**ABOUT THIS TASK**
The expected output is the first line of the data below and every line after it, up to and including the line containing "Task: Expand the Marie user menu chevron", each reproduced exactly.

——————————

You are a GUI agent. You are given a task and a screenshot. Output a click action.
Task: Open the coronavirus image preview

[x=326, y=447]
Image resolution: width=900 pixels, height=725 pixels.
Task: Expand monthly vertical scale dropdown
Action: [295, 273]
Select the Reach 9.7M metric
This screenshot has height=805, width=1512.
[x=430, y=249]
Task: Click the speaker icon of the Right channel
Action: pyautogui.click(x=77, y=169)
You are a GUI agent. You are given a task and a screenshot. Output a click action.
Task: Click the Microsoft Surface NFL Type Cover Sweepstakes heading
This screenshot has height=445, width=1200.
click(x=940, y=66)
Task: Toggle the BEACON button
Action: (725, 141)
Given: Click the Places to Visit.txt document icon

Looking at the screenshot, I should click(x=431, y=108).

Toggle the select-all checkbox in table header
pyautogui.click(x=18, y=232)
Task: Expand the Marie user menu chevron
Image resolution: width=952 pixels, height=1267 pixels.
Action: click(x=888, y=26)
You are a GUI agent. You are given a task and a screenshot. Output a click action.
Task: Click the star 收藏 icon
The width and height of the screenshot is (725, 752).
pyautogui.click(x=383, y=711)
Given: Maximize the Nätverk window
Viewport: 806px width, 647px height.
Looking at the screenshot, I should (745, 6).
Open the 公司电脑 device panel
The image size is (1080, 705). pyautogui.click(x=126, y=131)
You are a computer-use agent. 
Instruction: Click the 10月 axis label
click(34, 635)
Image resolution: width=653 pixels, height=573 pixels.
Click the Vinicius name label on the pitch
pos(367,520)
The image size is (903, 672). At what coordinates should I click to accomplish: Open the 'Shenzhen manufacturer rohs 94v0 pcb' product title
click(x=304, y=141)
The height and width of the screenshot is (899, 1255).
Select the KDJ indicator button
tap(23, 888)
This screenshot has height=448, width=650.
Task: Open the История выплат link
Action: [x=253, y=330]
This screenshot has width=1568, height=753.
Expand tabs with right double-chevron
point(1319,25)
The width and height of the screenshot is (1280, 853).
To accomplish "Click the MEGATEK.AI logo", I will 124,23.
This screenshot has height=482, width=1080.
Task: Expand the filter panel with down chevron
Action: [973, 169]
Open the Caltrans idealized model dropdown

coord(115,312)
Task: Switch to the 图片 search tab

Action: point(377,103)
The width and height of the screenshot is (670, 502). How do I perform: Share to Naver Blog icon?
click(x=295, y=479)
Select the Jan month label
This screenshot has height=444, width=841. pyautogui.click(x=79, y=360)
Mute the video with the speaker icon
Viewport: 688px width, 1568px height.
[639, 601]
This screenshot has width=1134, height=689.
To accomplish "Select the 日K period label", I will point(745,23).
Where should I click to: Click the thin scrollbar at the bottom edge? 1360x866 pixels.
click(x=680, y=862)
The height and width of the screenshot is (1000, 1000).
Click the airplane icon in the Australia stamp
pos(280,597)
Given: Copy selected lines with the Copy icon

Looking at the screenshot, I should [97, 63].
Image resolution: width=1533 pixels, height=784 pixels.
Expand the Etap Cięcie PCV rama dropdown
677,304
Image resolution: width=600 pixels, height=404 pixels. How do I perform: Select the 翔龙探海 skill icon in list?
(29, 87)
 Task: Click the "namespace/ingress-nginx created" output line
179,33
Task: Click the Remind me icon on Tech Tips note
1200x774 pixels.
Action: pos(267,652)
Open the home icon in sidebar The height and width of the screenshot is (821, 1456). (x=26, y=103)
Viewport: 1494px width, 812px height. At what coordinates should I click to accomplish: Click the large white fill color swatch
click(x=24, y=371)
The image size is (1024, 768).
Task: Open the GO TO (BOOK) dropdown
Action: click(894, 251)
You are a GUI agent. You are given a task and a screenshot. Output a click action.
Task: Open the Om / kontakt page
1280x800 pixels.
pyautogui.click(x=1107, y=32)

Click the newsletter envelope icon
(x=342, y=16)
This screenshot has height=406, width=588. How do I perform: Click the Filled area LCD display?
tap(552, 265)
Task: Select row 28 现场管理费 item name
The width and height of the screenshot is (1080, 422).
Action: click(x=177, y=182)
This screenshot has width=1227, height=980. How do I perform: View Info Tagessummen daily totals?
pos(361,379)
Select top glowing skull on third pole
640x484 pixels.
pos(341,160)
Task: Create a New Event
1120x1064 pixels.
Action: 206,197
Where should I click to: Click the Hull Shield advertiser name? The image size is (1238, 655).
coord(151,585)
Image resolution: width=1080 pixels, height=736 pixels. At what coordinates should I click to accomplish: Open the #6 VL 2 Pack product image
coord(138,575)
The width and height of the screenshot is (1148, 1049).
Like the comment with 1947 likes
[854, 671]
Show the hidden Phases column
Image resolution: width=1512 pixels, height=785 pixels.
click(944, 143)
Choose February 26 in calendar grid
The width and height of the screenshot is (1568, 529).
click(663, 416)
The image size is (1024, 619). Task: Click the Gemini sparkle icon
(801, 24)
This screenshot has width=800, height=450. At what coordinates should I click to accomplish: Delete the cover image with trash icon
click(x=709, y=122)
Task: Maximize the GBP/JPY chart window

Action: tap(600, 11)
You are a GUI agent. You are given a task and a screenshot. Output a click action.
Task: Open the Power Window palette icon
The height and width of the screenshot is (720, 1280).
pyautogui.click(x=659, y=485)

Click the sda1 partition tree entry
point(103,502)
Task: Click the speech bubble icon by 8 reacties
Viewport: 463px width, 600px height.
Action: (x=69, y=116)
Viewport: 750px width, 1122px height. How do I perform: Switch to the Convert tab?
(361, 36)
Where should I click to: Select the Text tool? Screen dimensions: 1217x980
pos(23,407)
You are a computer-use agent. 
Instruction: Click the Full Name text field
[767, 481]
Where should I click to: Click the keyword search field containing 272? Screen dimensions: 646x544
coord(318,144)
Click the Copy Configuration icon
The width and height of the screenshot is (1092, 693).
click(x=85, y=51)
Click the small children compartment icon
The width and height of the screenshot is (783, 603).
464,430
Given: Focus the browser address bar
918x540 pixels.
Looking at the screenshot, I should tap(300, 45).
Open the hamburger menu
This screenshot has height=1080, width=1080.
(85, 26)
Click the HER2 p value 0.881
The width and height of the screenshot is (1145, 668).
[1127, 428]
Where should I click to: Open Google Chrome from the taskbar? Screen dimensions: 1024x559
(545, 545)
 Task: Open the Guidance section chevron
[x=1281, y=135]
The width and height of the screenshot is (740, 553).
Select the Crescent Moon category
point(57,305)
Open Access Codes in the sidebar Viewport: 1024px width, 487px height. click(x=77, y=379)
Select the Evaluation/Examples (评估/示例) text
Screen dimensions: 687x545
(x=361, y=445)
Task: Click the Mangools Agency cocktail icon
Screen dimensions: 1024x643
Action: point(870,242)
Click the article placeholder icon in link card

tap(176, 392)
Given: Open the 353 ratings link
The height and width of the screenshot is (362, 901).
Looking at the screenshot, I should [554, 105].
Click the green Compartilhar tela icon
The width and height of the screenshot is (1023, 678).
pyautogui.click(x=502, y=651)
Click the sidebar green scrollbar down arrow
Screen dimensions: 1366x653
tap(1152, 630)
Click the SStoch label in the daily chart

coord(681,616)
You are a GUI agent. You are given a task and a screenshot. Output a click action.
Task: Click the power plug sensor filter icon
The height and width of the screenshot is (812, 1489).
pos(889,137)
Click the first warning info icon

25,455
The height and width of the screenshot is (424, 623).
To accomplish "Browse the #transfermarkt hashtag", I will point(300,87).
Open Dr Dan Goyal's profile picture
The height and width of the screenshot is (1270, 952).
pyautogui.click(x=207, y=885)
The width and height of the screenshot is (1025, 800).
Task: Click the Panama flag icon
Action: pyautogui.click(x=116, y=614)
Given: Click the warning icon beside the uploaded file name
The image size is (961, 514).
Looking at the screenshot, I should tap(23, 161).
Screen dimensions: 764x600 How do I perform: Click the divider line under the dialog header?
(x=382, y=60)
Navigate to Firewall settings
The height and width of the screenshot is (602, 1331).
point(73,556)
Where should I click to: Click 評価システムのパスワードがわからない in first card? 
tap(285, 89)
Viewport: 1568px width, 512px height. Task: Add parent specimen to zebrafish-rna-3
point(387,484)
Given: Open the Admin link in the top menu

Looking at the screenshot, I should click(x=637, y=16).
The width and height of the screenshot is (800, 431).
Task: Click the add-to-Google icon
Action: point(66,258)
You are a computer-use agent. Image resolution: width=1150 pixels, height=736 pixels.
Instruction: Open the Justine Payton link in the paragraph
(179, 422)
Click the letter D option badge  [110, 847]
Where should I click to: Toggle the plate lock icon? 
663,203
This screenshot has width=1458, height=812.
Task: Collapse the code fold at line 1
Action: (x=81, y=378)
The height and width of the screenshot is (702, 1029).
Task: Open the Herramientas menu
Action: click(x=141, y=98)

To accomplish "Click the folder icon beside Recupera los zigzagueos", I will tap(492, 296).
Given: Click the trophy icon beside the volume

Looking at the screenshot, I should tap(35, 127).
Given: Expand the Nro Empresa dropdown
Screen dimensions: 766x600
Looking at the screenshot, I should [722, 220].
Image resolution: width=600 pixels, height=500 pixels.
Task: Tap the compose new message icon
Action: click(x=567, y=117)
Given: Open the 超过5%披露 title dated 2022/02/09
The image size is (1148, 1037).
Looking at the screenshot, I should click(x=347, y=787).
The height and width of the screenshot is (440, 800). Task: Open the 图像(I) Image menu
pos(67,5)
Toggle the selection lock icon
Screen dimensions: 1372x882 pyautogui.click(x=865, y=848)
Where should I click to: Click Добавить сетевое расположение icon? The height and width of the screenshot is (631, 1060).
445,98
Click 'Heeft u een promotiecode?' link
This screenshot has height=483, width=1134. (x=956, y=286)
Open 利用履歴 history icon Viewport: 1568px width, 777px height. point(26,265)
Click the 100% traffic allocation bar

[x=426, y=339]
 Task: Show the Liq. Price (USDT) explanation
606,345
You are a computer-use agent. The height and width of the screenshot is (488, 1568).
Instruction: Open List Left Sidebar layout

——————————

**SOLUTION FOR THIS TASK**
You are a GUI agent. You are given a task and a screenshot. Output a click action.
Task: Open the coronavirus image preview

[x=326, y=447]
Image resolution: width=900 pixels, height=725 pixels.
Task: Expand monthly vertical scale dropdown
Action: [295, 273]
Select the Reach 9.7M metric
This screenshot has height=805, width=1512.
[x=430, y=249]
Task: Click the speaker icon of the Right channel
Action: pyautogui.click(x=77, y=169)
You are a GUI agent. You are given a task and a screenshot. Output a click action.
Task: Click the Microsoft Surface NFL Type Cover Sweepstakes heading
This screenshot has height=445, width=1200.
click(x=940, y=66)
Task: Toggle the BEACON button
Action: (725, 141)
Given: Click the Places to Visit.txt document icon

Looking at the screenshot, I should click(x=431, y=108).

Toggle the select-all checkbox in table header
pyautogui.click(x=18, y=232)
Task: Expand the Marie user menu chevron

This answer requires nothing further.